- [EXERCISE PROMPT]:
Among the entries that follow, count the lines with the word "social" and report the number by itself.

BEGIN SUPPLIED INFORMATION

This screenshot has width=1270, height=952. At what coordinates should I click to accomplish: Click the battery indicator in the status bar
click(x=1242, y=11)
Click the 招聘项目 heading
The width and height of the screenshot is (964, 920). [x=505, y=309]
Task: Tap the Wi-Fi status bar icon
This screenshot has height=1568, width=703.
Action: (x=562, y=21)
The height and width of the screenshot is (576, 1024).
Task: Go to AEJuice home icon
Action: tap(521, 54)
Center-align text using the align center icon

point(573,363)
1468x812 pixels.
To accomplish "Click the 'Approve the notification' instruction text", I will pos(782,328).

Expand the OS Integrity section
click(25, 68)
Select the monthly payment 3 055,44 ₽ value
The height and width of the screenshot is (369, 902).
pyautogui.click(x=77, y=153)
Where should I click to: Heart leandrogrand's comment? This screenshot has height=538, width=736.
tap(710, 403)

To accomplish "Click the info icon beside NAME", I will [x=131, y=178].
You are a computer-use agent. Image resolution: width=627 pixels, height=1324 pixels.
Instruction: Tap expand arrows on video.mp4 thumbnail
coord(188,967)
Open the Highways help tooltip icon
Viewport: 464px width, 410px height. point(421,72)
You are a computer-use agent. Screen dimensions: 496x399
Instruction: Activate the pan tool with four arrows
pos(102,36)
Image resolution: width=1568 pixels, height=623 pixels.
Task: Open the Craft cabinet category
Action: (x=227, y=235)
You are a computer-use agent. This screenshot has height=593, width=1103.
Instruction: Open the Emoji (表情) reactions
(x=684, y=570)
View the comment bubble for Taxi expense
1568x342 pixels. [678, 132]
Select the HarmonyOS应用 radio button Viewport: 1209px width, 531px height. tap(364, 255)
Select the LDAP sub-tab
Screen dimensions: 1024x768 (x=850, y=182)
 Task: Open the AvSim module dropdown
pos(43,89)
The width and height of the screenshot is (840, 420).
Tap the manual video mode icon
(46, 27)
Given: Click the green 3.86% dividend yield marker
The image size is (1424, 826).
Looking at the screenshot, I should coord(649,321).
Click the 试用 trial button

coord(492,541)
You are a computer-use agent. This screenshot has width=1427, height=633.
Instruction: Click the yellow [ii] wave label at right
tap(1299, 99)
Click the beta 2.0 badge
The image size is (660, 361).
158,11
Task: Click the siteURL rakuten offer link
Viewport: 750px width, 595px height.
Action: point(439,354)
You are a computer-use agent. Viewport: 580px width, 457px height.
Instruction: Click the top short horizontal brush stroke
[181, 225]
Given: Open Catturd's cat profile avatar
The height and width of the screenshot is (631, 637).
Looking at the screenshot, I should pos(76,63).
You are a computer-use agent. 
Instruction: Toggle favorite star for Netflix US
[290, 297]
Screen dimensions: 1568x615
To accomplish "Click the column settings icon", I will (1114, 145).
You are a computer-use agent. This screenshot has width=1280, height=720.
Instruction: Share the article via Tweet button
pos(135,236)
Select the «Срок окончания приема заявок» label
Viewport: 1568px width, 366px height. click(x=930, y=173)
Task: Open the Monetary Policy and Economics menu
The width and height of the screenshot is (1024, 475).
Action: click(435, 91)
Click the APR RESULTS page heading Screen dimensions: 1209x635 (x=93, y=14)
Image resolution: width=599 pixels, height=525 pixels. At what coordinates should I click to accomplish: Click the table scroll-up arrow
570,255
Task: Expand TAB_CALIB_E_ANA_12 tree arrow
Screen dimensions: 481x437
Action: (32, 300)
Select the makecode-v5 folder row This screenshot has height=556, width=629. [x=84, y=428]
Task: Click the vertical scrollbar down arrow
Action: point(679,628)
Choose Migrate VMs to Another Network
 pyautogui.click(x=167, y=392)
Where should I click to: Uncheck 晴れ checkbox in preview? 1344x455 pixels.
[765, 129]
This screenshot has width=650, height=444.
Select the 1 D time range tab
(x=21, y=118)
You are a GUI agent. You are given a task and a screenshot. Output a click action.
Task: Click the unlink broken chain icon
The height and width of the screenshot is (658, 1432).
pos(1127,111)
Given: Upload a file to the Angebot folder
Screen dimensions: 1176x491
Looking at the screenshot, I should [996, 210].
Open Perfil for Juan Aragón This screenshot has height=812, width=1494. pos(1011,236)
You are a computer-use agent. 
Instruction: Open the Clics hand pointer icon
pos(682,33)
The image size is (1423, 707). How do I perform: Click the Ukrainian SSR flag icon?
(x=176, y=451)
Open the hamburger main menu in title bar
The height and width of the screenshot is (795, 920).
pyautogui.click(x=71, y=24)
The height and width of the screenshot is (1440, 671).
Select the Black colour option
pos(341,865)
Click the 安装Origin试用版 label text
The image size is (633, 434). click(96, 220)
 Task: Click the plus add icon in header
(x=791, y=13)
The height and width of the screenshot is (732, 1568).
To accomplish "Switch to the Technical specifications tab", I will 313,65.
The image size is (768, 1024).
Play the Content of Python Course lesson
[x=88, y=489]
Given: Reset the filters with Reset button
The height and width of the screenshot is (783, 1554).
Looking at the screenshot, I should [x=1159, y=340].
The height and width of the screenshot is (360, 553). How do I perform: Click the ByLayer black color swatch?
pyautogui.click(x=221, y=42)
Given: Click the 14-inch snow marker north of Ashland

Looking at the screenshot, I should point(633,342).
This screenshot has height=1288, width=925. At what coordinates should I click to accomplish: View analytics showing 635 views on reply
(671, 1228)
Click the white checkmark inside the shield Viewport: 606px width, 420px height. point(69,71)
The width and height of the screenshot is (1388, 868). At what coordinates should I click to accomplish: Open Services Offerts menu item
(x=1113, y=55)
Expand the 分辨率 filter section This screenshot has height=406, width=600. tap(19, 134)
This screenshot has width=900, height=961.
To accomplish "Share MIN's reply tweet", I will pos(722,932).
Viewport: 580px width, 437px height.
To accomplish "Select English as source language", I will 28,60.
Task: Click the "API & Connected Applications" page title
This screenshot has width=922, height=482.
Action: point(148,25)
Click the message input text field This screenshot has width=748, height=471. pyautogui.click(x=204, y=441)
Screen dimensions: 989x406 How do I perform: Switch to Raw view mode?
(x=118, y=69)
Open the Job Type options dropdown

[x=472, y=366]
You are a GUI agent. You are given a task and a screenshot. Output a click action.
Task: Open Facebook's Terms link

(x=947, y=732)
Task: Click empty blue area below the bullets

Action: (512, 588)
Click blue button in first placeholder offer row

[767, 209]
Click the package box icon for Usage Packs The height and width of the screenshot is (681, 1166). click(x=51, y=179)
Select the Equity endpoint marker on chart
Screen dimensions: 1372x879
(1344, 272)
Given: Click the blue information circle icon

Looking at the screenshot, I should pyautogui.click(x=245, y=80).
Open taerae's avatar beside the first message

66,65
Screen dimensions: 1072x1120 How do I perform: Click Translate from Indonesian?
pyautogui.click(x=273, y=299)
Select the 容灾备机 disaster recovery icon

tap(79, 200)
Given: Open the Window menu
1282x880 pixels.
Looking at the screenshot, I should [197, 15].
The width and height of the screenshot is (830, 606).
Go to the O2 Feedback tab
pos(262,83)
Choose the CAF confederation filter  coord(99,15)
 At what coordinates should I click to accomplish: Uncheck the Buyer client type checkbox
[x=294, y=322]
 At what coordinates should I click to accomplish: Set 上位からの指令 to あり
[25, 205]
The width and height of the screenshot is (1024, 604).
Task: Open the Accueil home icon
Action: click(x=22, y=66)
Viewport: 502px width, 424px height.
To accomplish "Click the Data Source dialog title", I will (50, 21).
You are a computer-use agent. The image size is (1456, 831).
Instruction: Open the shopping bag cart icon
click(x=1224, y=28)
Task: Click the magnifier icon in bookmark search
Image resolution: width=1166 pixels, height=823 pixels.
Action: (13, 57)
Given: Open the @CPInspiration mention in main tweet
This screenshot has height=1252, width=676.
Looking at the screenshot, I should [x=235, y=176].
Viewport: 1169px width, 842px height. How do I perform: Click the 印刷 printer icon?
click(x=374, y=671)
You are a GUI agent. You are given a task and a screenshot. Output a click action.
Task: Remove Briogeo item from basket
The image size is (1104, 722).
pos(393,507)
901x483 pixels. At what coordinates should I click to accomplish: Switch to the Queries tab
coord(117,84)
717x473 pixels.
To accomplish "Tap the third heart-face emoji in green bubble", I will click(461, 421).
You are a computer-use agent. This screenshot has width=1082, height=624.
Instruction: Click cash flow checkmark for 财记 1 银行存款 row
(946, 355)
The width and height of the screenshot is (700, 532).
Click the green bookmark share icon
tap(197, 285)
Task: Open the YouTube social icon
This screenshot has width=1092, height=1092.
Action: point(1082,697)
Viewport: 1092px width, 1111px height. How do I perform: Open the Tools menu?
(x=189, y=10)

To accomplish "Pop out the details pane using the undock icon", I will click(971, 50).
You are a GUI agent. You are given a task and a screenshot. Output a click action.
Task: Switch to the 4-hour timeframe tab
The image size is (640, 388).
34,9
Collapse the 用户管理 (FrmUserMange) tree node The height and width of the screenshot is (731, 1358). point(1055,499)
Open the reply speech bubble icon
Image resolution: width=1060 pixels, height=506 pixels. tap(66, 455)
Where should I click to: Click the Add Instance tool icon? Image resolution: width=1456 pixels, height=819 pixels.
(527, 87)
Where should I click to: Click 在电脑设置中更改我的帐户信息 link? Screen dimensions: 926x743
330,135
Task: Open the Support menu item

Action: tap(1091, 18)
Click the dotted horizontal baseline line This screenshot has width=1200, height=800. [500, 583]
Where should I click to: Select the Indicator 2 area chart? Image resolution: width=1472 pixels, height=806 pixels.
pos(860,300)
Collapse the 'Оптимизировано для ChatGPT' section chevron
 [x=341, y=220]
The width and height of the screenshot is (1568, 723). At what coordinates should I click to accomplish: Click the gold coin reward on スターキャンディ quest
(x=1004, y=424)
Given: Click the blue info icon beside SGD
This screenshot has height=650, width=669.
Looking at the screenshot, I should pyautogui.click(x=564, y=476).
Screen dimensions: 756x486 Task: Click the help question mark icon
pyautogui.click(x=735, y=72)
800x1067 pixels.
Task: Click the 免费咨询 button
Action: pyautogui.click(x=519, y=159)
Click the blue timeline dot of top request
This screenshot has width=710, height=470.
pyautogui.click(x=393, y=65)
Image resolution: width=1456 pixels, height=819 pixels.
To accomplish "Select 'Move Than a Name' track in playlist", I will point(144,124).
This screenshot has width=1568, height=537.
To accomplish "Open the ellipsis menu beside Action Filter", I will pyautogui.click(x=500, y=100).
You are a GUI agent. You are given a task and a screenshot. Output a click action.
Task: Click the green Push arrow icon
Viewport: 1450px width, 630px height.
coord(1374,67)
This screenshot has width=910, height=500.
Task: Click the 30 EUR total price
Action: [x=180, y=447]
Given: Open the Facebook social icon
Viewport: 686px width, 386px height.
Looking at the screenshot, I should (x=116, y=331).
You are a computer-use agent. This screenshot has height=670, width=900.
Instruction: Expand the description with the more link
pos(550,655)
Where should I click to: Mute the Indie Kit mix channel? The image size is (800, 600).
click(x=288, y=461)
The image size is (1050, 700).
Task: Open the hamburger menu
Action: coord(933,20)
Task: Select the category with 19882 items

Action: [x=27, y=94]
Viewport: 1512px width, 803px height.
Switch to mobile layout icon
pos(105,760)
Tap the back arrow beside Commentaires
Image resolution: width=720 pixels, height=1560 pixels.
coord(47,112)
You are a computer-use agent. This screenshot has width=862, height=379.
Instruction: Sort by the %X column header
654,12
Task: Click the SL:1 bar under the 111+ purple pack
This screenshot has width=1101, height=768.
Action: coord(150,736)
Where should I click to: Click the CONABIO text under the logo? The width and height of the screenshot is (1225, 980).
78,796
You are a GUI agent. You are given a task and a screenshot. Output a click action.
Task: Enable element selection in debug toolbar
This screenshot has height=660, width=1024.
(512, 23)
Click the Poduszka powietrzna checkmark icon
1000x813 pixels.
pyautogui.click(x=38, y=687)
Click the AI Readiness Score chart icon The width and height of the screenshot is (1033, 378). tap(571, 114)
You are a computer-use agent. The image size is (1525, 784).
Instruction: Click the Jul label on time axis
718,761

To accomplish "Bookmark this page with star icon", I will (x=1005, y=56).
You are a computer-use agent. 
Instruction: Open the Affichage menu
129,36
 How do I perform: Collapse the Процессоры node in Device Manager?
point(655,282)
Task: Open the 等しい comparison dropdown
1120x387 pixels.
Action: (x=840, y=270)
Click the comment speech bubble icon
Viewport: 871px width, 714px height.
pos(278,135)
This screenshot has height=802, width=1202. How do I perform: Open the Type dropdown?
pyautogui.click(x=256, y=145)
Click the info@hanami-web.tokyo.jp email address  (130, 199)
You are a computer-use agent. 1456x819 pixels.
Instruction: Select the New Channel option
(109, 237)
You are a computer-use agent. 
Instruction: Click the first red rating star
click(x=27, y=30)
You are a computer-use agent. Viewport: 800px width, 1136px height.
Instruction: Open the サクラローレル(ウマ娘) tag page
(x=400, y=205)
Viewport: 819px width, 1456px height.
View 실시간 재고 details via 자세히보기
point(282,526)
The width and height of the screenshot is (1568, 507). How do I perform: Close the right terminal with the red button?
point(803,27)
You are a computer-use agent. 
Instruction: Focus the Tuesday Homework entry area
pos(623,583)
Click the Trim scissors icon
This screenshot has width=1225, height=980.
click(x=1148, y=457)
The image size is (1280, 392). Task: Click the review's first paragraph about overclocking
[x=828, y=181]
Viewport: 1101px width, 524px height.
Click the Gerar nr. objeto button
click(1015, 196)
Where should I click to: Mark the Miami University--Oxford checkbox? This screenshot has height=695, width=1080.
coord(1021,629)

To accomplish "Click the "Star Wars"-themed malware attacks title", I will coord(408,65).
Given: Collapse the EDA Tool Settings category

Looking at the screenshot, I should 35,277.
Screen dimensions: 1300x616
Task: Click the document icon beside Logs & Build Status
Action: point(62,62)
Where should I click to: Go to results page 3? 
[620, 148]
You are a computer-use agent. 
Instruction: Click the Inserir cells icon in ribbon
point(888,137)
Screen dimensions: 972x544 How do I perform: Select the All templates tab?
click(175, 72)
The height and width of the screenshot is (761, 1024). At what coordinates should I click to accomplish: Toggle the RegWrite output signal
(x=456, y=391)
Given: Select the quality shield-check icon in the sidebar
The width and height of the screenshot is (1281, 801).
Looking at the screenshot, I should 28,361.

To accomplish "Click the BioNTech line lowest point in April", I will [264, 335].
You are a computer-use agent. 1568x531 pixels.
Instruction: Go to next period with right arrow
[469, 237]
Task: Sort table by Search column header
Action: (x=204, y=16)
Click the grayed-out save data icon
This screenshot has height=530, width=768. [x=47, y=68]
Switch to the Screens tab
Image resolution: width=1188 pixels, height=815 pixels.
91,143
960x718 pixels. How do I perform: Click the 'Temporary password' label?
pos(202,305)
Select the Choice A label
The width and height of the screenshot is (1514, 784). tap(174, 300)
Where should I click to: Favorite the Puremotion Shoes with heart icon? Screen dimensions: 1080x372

END SUPPLIED INFORMATION

- [ANSWER TO THE PROBLEM]:
2